By this time Douglass was convinced that Lincoln was the black man’s genuine friend. The President twice invited Douglass to the White House for private consultations on racial policies and also invited him to tea at the Lincolns’ summer cottage. Douglass discovered in these meetings “a deeper moral conviction against slavery than I had ever seen before in anything spoken or written by him.” Douglass also found that Lincoln in person had none of that “pride of race” he had earlier accused him of possessing. “In his company I was never in any way reminded of my humble origin, or of my unpopular color,” wrote Douglass. The President received him “just as you have seen one gentleman receive another.” Lincoln was “one of the very few Americans, who could entertain a negro and converse with him without in anywise reminding him of the unpopularity of his color.”

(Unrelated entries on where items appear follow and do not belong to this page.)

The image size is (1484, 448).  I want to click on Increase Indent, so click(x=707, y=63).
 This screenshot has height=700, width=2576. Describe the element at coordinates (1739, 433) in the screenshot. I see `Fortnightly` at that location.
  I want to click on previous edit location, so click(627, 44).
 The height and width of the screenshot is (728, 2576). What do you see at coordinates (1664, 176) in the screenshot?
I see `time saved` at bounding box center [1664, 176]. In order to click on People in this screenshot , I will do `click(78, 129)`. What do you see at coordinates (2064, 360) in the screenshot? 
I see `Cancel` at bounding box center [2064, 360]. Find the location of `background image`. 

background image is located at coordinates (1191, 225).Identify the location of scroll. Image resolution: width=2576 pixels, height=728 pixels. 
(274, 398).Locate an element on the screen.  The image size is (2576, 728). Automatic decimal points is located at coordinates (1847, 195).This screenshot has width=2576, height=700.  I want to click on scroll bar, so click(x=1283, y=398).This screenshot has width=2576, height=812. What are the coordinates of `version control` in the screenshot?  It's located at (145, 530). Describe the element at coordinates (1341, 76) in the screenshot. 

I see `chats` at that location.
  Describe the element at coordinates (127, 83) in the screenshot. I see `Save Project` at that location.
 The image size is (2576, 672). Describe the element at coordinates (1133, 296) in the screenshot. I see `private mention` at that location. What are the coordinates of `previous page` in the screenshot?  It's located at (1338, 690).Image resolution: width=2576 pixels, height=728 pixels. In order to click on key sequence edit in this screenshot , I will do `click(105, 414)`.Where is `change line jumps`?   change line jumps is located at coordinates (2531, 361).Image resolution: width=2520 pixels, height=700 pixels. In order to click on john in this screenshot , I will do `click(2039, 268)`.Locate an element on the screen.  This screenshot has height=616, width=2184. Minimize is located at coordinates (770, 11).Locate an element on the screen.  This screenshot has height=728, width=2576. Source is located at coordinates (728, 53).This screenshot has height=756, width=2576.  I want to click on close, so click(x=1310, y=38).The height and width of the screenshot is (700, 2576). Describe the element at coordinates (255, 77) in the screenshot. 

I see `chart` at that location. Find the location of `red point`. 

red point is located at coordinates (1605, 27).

Douglass outlived Lincoln by thirty years. In the latter half of that period the nation receded from its Reconstruction promise of racial justice, and Southern blacks were forced into second-class citizenship. As this trajectory spiraled downward, the Civil War president looked better and better in retrospect. If Lincoln were alive today, Douglass said in 1893, “did his firm hand now hold the helm of state;…did his wisdom now shape and control the destiny of this otherwise great republic,” the national government would not be making the “weak and helpless” claim that “there is no power under the United States Constitution to protect the lives and liberties” of Southern blacks “from barbarous, inhuman and lawless violence.”

Having previously written two fine books on slavery and slaveholders, James Oakes has had a growing affinity with those who wanted to put an end to slavery.11 “Abraham Lincoln and Frederick Douglass are among the people I most admire in all of nineteenth-century American history,” he writes. The two men did not meet personally until 1863 even though “they stood together on the same side of an immense historical struggle.” Oakes brings them together in these pages, where they share the honors of victory in that historical struggle. No one has told this dramatic story better than James Oakes.